Examination of it will certainly soon dash the hopes of anyone looking to find as ‘practical reference’ a more user-fr·endly alternative to the rather user-challenging LPD (the Wells Longman Pronunciation Dictionary), or CEPD (Cambridge English Pronouncing Dictionary) or the cumbersome and less adequate tho more user-comf·table ODP (Oxford Dictionary of Pronunciation for Current English) now ominously unrevised in fifteen years. 'CUBE' ‘give only one recommended pronunciation per entry’ saying ‘no attempt is made to indicate variability of pronunciation’. This policy seems unfortunate in an online work where pressures upon space sh·d be no problem. ‘However,’ they add, ‘inflected forms are shown, by means of separate entries (eg live, lives, living, lived; life, lives)’ a feature whose utility strikes one as mimimal. They also say ‘There are many complex forms (generally compounds), and words may occur in several forms, eg new, brand-new, New Orleans... All such forms are given separate entries rather than being grouped in any way’. This again seems of dubious usefulness.
They say that 'CUBE' ‘does not give definitions; however it does contain extensive and searchable grammatical information’. It unfortunately ‘also has no audio component; users are recommended ‘as far as possible to hear words in context, eg through news media and YouTube’. This may seem to be a somewhat discouraging comment for many prospective users in view of the consideration that YouTube’s content exemplifies by far for the most part American speech when 'CUBE' are ‘at present restricted to British English’. That statement is followed in the same sentence by the remark ‘but its transcriptions are phonetically appropriate to the contemporary accent’ a wording I find a bit nerdy-wordy.

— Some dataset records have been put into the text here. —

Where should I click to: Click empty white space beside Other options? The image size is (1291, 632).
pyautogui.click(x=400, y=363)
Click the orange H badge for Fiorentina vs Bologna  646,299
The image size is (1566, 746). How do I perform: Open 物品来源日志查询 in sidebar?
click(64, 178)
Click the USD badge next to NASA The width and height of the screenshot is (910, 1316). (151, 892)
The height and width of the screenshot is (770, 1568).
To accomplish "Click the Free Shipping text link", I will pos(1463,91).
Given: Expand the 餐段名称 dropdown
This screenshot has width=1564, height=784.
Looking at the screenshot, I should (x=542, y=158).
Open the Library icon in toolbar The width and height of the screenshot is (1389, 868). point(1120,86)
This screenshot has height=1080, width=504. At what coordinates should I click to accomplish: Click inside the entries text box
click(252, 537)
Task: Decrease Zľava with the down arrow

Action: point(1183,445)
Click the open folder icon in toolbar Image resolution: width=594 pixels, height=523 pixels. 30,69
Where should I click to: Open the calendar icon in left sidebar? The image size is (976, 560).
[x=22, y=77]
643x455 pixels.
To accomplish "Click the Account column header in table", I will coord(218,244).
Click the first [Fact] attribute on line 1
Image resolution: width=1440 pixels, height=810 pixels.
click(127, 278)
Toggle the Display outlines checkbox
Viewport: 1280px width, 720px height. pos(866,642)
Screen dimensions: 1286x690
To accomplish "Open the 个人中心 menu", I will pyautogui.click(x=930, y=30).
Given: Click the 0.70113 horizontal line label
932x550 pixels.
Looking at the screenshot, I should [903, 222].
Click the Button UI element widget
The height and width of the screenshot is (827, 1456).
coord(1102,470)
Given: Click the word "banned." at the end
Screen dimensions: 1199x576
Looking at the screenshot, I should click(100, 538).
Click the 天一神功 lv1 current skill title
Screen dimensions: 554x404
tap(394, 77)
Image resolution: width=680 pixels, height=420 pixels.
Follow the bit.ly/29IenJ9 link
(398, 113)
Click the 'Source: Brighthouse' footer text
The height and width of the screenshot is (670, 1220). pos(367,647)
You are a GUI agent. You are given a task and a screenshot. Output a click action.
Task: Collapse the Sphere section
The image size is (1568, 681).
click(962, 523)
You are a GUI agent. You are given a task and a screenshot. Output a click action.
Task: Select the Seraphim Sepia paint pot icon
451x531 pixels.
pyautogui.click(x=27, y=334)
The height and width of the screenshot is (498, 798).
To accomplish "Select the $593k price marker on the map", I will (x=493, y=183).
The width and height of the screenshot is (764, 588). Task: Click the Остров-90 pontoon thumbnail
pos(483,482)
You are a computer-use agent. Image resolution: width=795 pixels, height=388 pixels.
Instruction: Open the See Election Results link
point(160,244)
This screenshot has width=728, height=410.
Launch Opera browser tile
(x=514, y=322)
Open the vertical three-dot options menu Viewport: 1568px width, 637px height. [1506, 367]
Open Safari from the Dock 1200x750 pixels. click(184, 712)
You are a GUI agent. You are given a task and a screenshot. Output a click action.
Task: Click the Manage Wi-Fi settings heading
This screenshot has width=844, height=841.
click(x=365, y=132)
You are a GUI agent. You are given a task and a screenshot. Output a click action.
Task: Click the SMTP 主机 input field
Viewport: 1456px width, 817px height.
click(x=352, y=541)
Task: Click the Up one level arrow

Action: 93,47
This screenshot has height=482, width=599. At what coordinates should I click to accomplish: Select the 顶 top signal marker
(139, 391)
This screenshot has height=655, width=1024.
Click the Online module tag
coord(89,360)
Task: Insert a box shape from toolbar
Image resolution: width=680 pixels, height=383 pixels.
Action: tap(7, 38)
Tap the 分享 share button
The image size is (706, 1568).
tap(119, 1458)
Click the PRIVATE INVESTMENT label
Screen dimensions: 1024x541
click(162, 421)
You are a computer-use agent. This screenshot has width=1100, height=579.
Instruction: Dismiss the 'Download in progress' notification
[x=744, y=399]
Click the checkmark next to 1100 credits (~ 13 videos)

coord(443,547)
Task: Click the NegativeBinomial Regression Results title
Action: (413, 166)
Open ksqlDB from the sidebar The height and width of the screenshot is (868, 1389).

However, it’s certainly excellent advice that they offer to students to familiarise themselves with the extremely valuable wealth of material that YouTube has to offer to those who wish to cultivate their ability to grasp what English speakers are saying in all sorts of accents and styles of speaking, especially where they are presented with their invaluable word-by-word transcriptions in their series entitled youpronounce in which ‘You type in a word and it goes through all the subtitled videos on youtube and provides you with that bit of the video where the word turns up… Type in an ordinary word and there are thousands of tokens of it’. A YouTube site called YOUGLISH lets you ‘hear the pronunciation of English words by viewing videos of native speakers, spoken by real people and in context. Type in a single word or phrase, choose UK, US, or all pronunciations, then a captioned video appears in the results and starts playing automatically’.
‘Most dictionaries’, 'CUBE' say, ‘only allow the user to input a full word in its normal spelling, in order to find its pronunciation [but they permit the user] not only to enter part-words, but also [to] search
for word beginnings and word endings. Eg you can find all the words
beginning with th by entering #th in the spelling box; you can find all
the words ending in th by entering th# in the spelling box; you can, in
fact, find all the words beginning and ending in th by entering
#th.*th# in the spelling box’. In case you’re wondering, I think that’s thirteenth, thirtieth, and thousandth
unless they extend their definition of ‘word’ to include hyphenated
compounds. Indication again that their content isnt aimed at the vast
majority of EFL students.
They say they currently have 102,871 entries, each of which includes spelling, phonetic transcription and also information on grammar, frequency and syllable count…You may list all the words ending in a diphthong followed by two consonants by entering !d!c!c# in the transcription box, you may even find words that have all the voiceless plosives in any order by entering p, t, k in the transcription box’. This seems likely to be of some value to some researchers and some game players but one wonders who else.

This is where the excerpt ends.